Personal information
- Full name: George Arbuthnot Scott
- Born: 12 April 1879 Wimbledon, London, England
- Died: 8 June 1927 (aged 48) Ore, Hastings, Sussex, England
- Batting: Right-handed
- Bowling: Right-arm fast
- Role: Bowler
- Relations: Father, Avison, cousin Elliot Tillard

Domestic team information
- 1900–01: Cambridge University
- First-class debut: 17 May 1900 Cambridge University v Yorkshire
- Last First-class: 25 May 1901 Cambridge University v Yorkshire

Career statistics
| Competition | First-class |
| Matches | 5 |
| Runs scored | 40 |
| Batting average | 6.66 |
| 100s/50s | –/– |
| Top score | 10 |
| Balls bowled | 570 |
| Wickets | 8 |
| Bowling average | 33.12 |
| 5 wickets in innings | 1 |
| 10 wickets in match | – |
| Best bowling | 5/72 |
| Catches/stumpings | –/– |
- Source: CricketArchive, 15 January 2011

= George Arbuthnot Scott =

English cricketer (1879–1927)

George Arbuthnot Scott (12 April 1879 - 8 June 1927) was a British first-class cricket player for Cambridge University in 1900 and 1901. He was born at Wimbledon, then in Surrey (now London), and died at Ore, Hastings, Sussex.

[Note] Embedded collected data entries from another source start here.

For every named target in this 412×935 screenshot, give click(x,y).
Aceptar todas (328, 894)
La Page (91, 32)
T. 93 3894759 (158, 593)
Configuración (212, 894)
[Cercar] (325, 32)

Educated at Tonbridge School and Emmanuel College, Cambridge, Scott was a right-arm fast bowler and a right-handed tail-end batsman. He played first for Cambridge University in 1900 and in his second match, against Marylebone Cricket Club (MCC), he took five first innings wickets for 72 runs, his wickets being five of the first six MCC batsmen. However, he achieved little in two subsequent games for the university side and did not win a blue. After the university term was over, he appeared in a second eleven match for Kent.

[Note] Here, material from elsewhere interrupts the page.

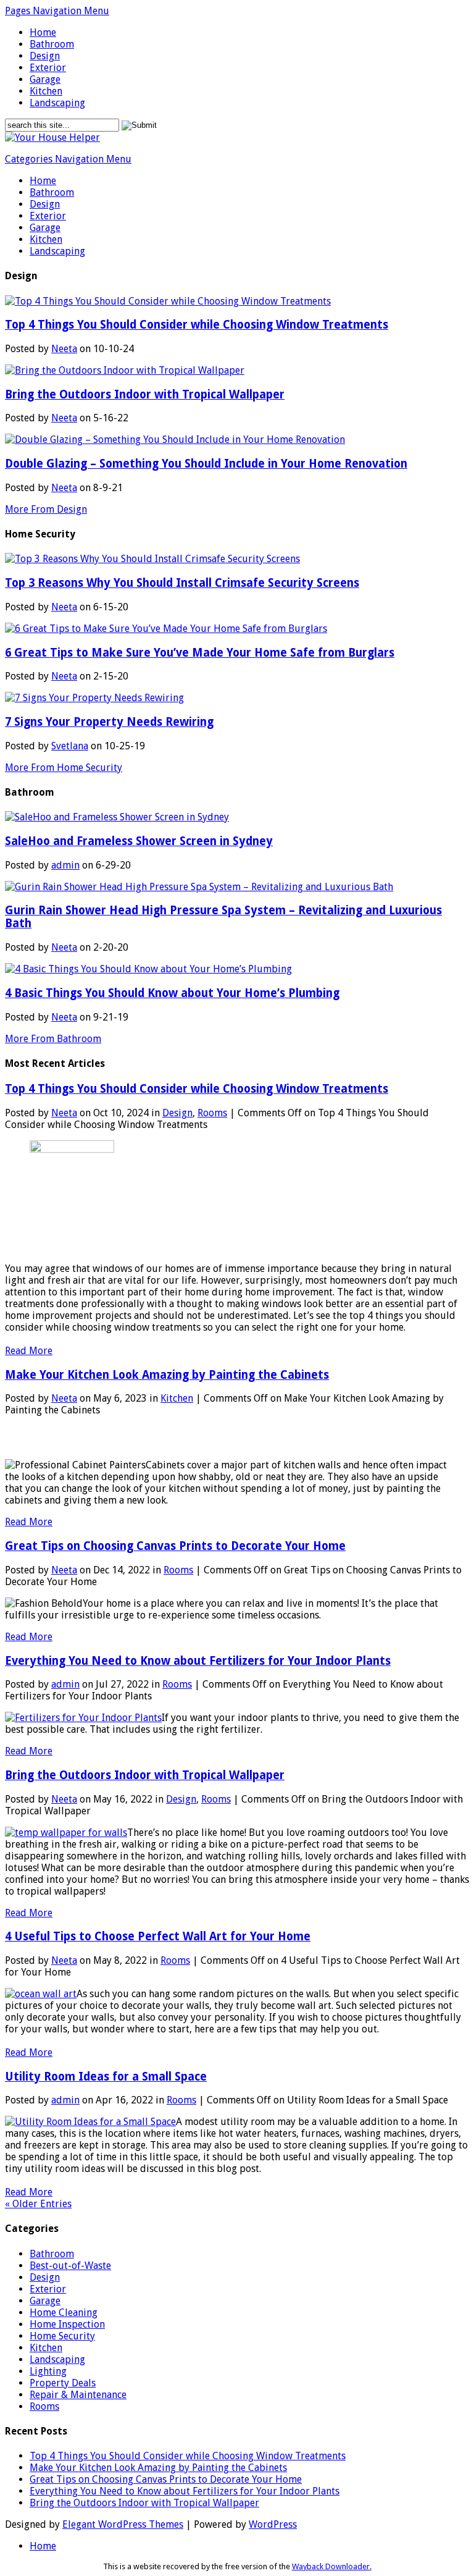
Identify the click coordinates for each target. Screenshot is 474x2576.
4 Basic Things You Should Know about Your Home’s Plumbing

In 1901, Scott was picked for the "seniors'" trial match at Cambridge, and did well, with seven wickets in the match. That led to his recall for one further first-class match with the university first eleven, but he was not successful, failing to take a wicket in the game. When the university term was over in 1901, he played Minor Counties cricket for Norfolk.

==Family==
Scott was the son of Avison Terry Scott, who had played first-class cricket for Cambridge University and Cambridgeshire in the 1860s and 1870s. His younger brother, Arthur Avison Scott, played one first-class match for the Royal Navy cricket team in 1912. Scott's mother was a Tillard: her brother, Scott's uncle, Charles Tillard, played first-class cricket for Cambridge University and Surrey, and Charles' son Elliot Tillard, Scott's first cousin, played for the Europeans in the Bombay Triangular tournament in India and in 1912 for Somerset.